*WHAT NEEDS TO BE DONE*: In the passage on religion and anymals, who decides which products are offered?

Texts Teach: Human beings are to defend those who are marginalized and oppressed.
Fact: Anymals are marginalized and oppressed.

Conclusion: Sacred texts teach that we must defend anymals.

Sacred texts provide a moral foundation that requires actively working toward anymal liberation.

To fail to protect anymals and choose vegan is to not care about core religious teachings, which is to say, such a failure indicate that one is not religious after all.

The word “choose” is critical: If someone does not have a choice in what they eat, they are not required to choose vegan—but if you are reading this, you are among those who can choose vegan.

There is no medical condition that requires eating meat, dairy, or eggs. Vegan foods are not only widely available, but comparatively cheap, whether in the form of canned kidney beans and frozen falafels, instant rice and frozen veggies, potatoes and lentils, tofu and quinoa, or peanut butter and jelly sandwiches.

Religious ethics value human life and choosing vegan also protects people.

  • A plant-based diet protects the planet: Choosing vegan is the most effective way to minimize climate change, freshwater depletion, deforestation, water pollution, and desertification, all of which enhance species extinction.

  • A plant-based diet is an efficient diet: Choosing vegan allows billions of tons of grains to be redirected to feed hungry human beings.

  • A plant-based diet helps avoid major health problems: Heart disease, a number of common cancers, obesity, diabetes, and infections from pathogens such as E. coli are linked with eating flesh, diary, and eggs; anymal agriculture causes respiratory diseases, antibiotic resistance, and zoomorphic diseases.

  • A plant-based diet assures that people work in fields handling plants rather than in slaughterhouses dismembering anymals.

It is not surprising that religions speak boldly and decisively in defense of anymals—

would it not be far more surprising to learn that sufferings and deaths in industrial anymal agriculture, the frivolous anymal exploitation for the clothing industry, and the selfishness of anymal experimentation aligned with religious ethics? Would it not be much more troubling to discover that religious ethics ignore the plight of those who are vulnerable and exploited?

Religious communities have the power to close down anymal industries.

Consumers decide which products are offered. If people of faith refuse to buy anymal products, anymal exploitation will cease to be profitable. Whatever we say about our faith commitments, what we do speaks unerringly. Religions are only as influential as their constituents.

*SOURCE DATA*:
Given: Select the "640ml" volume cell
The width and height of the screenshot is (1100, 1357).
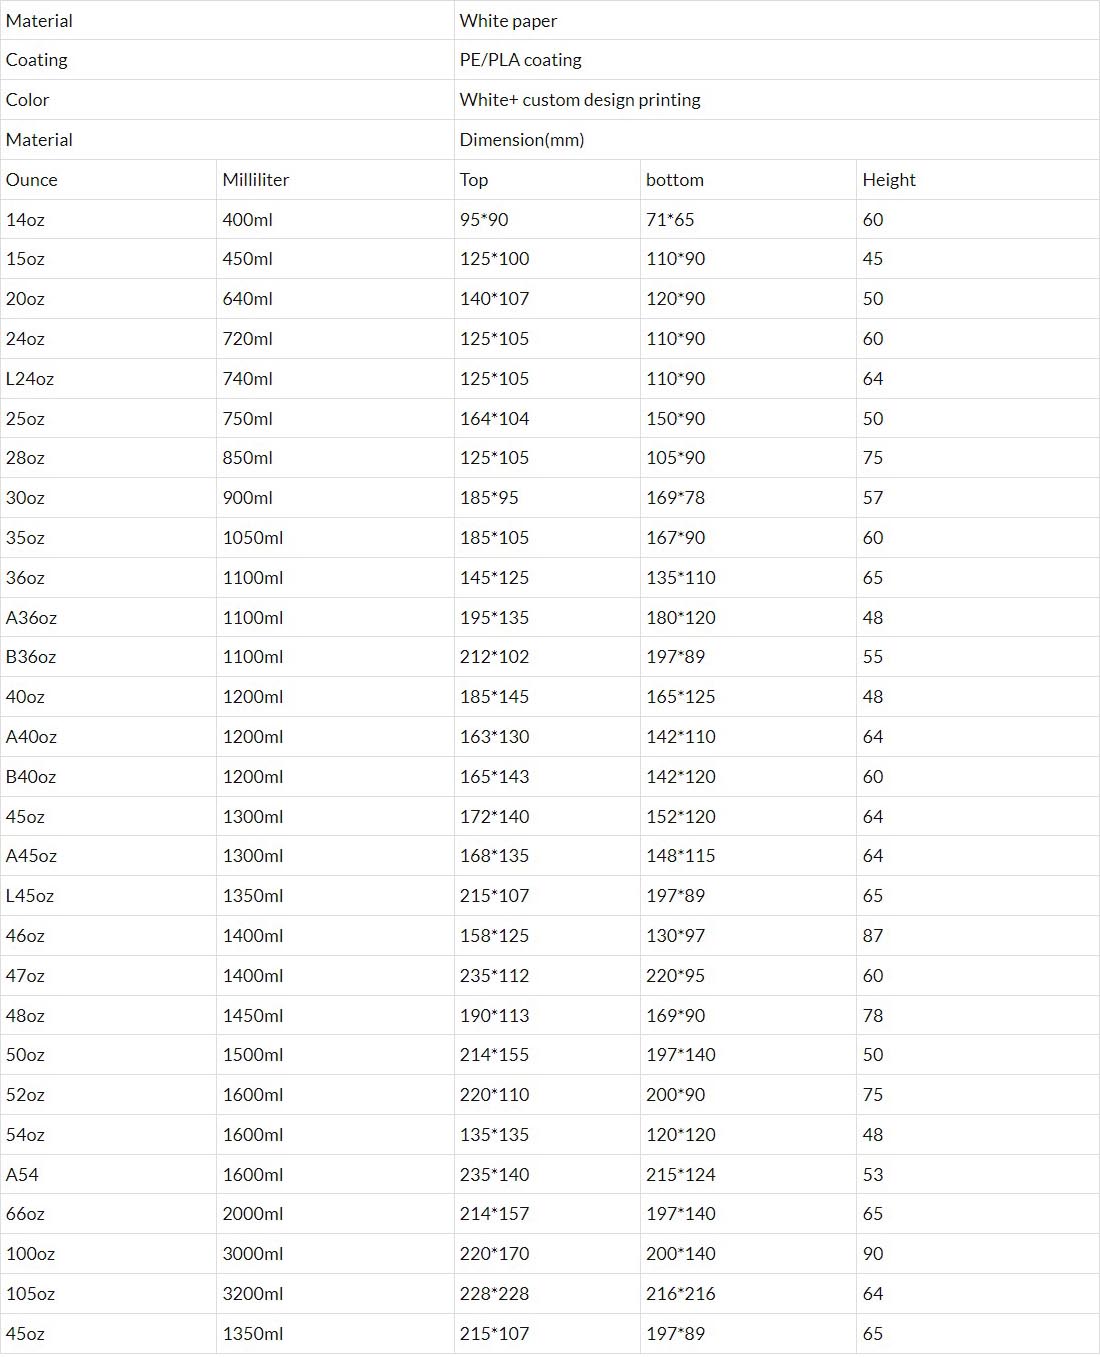Looking at the screenshot, I should tap(248, 299).
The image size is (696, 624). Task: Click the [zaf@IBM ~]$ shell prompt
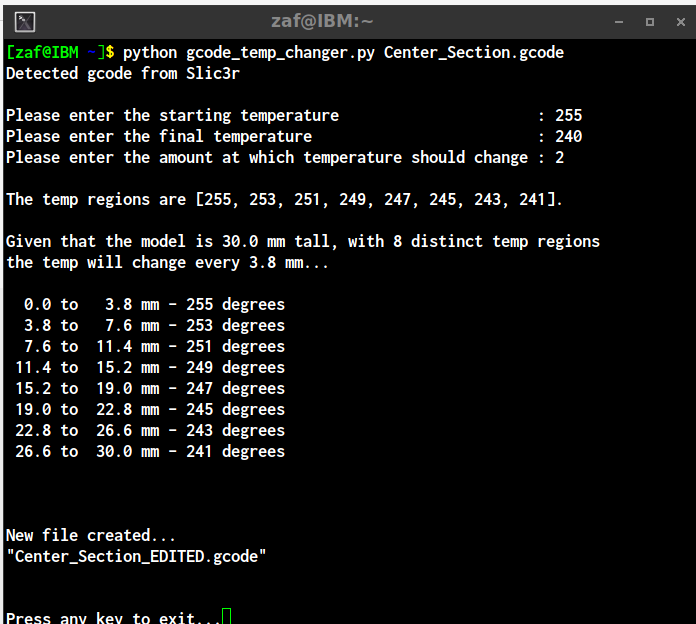60,52
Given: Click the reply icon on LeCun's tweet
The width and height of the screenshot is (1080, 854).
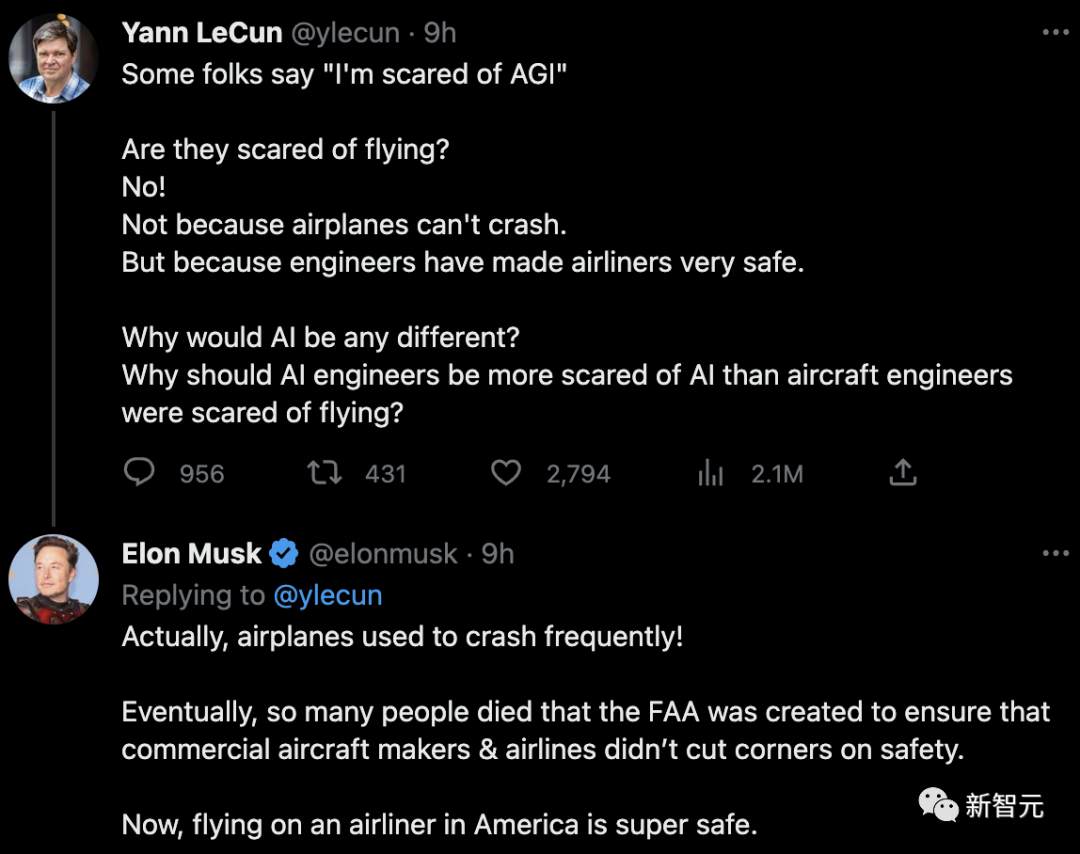Looking at the screenshot, I should tap(139, 472).

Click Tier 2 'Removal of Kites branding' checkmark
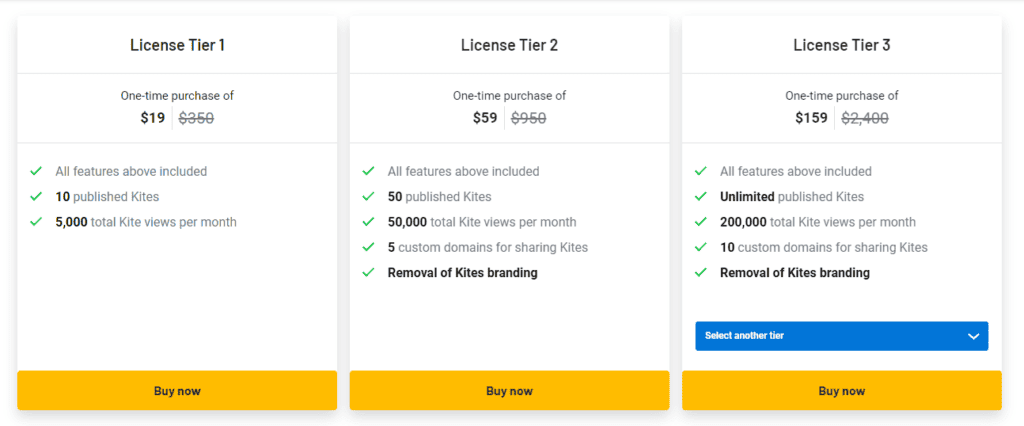368,273
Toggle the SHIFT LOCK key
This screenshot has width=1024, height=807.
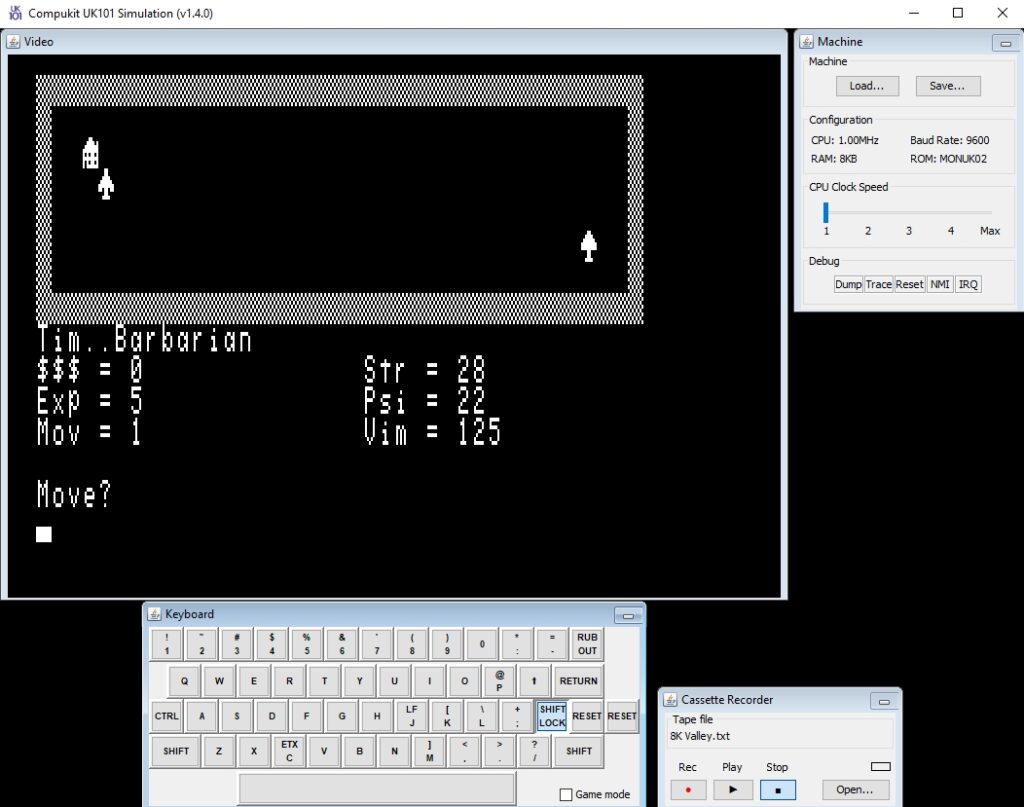click(552, 716)
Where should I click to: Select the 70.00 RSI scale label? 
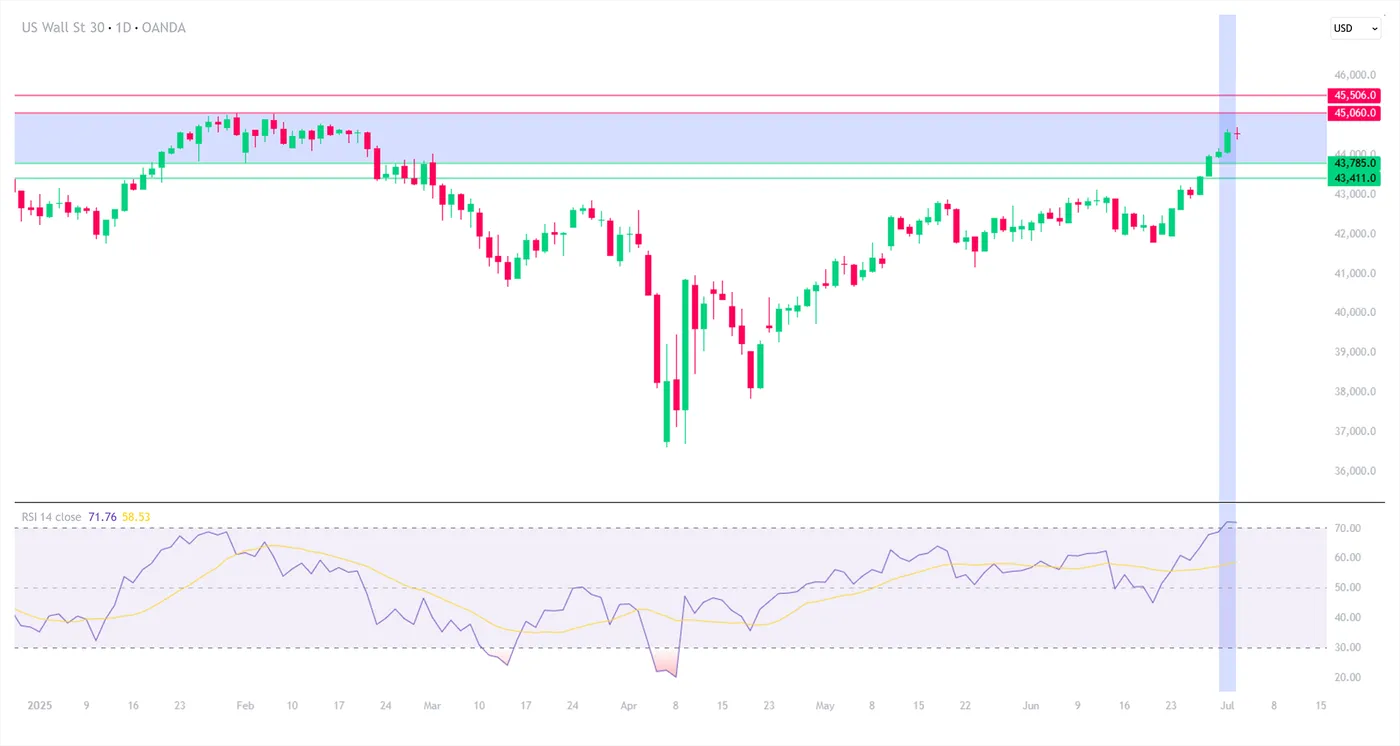click(x=1349, y=528)
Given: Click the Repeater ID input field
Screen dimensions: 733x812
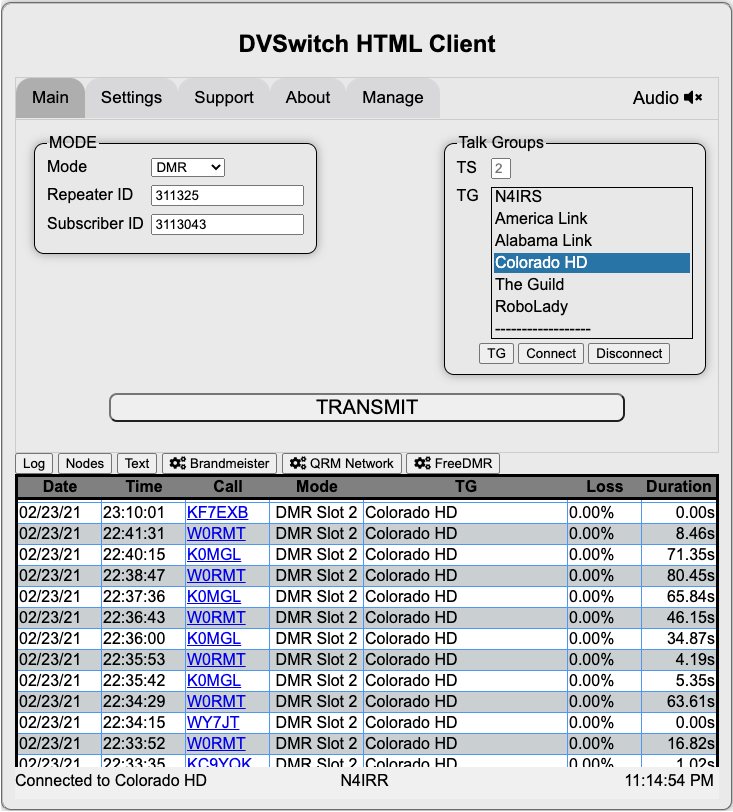Looking at the screenshot, I should click(227, 195).
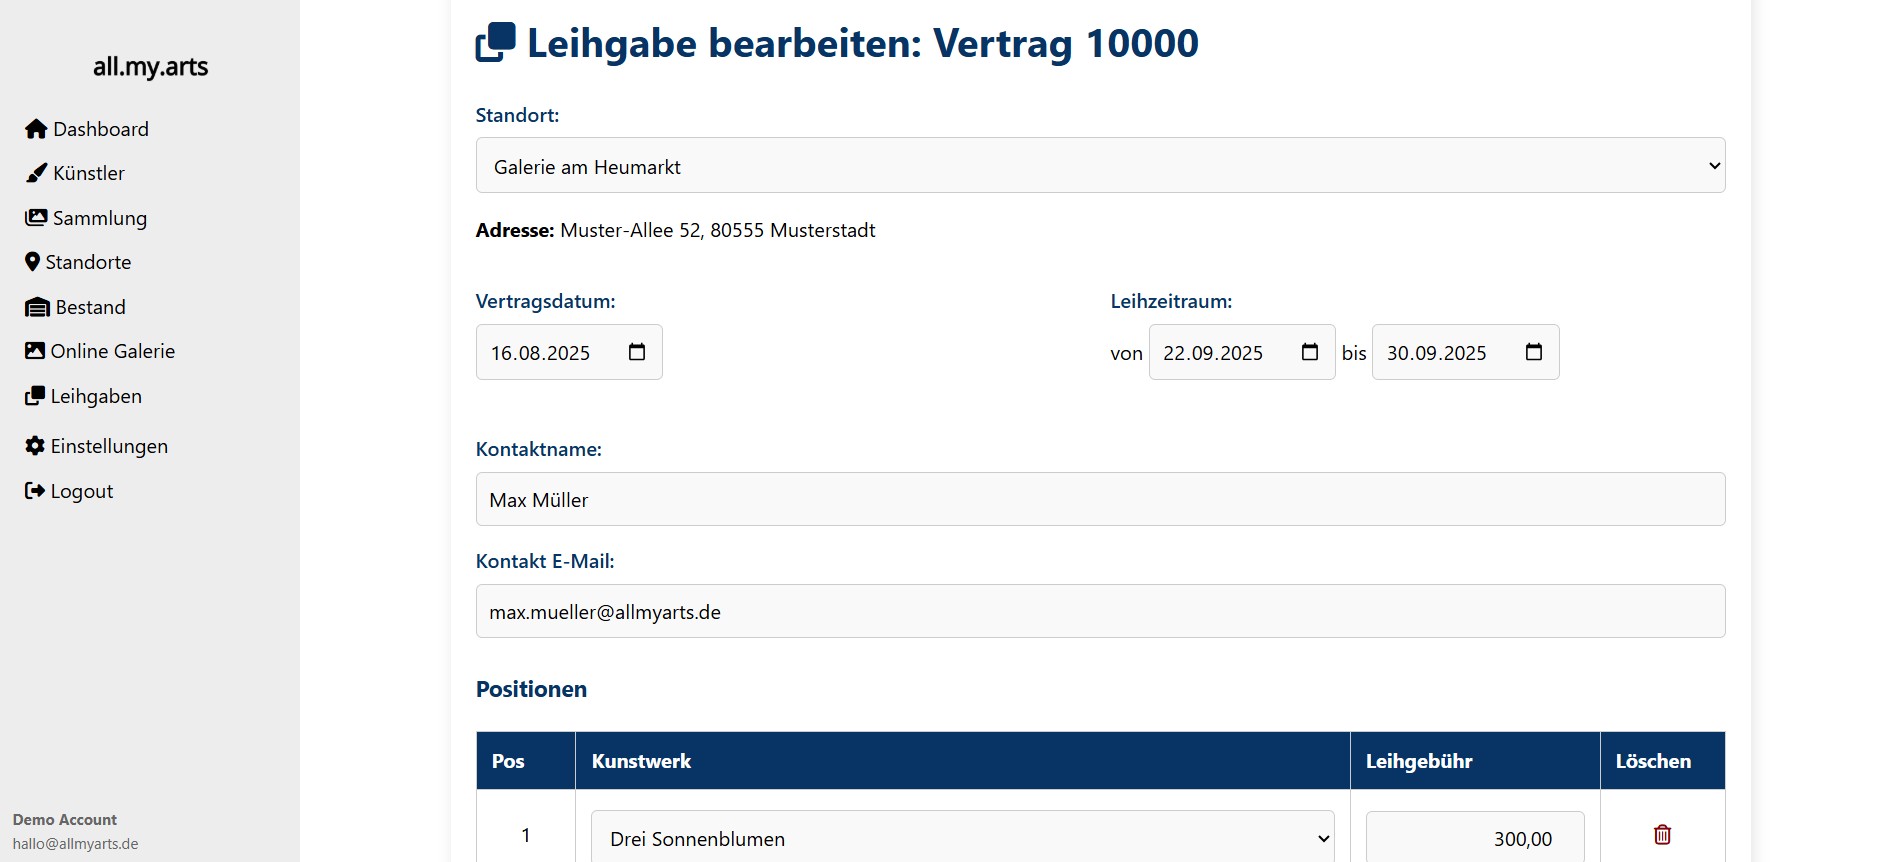Click the gear icon next to Einstellungen

tap(35, 446)
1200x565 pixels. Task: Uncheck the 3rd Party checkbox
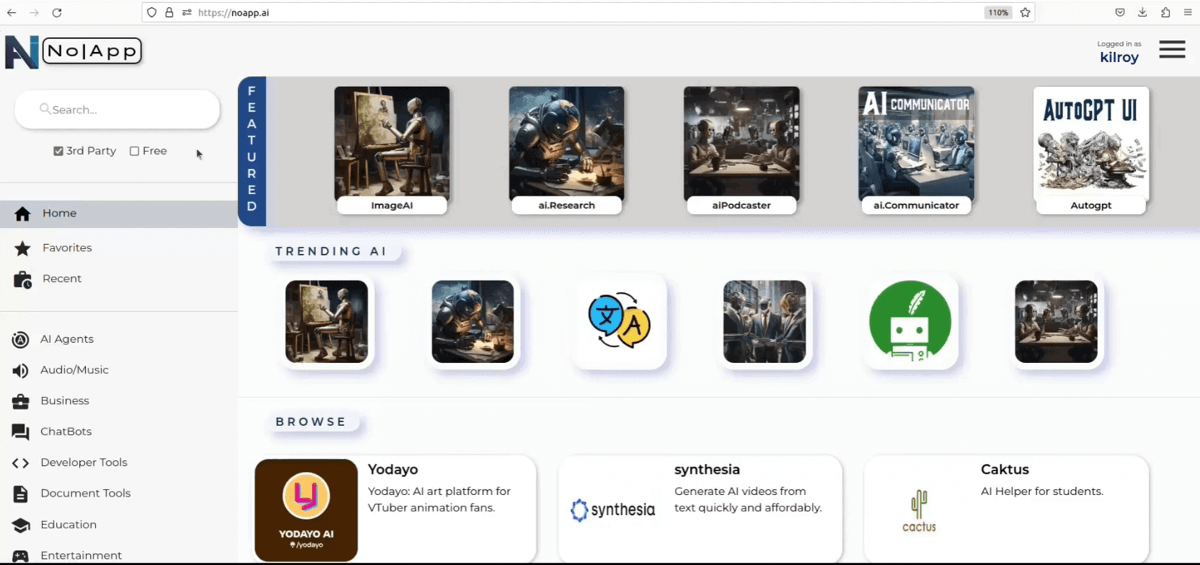(59, 151)
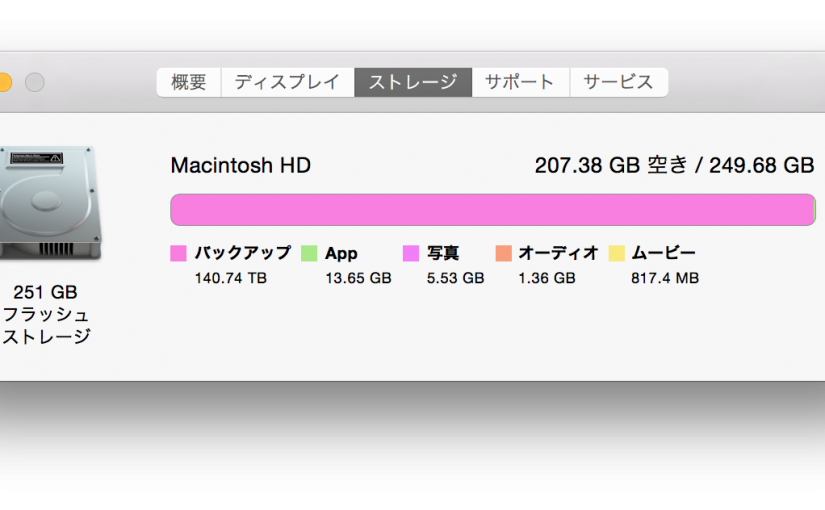The image size is (825, 510).
Task: Click the Macintosh HD volume name
Action: (241, 165)
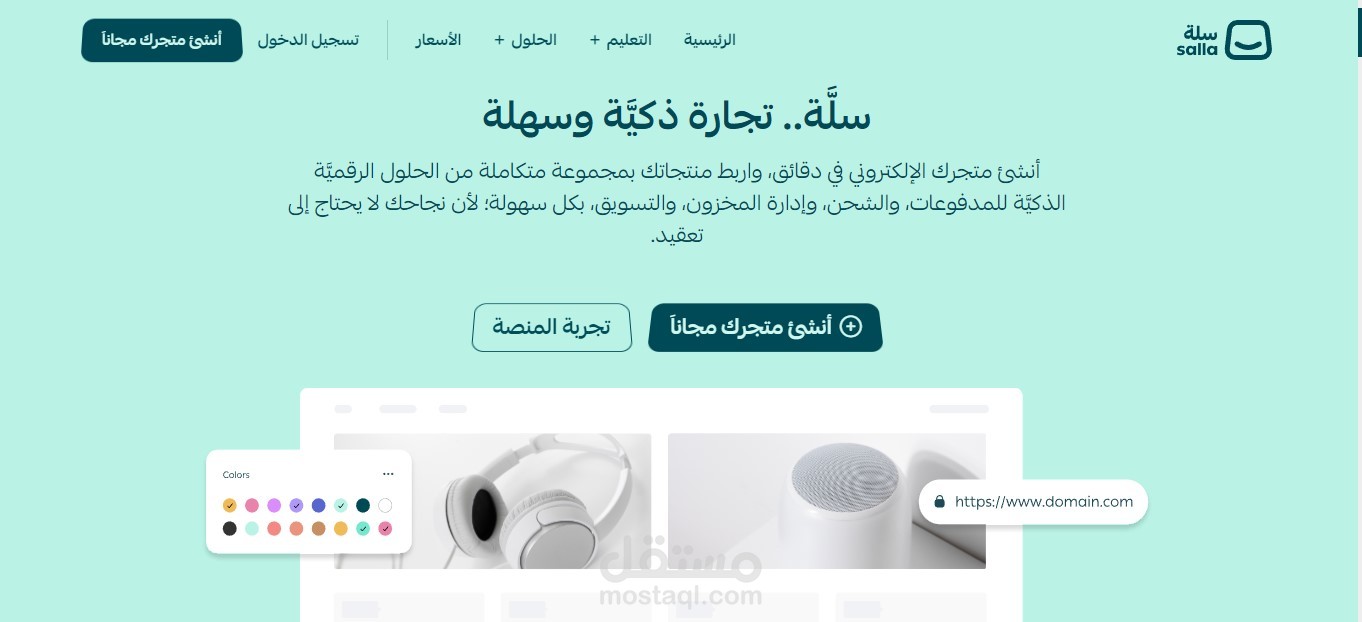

*TASK RESULT*: Consumers decide which products are offered.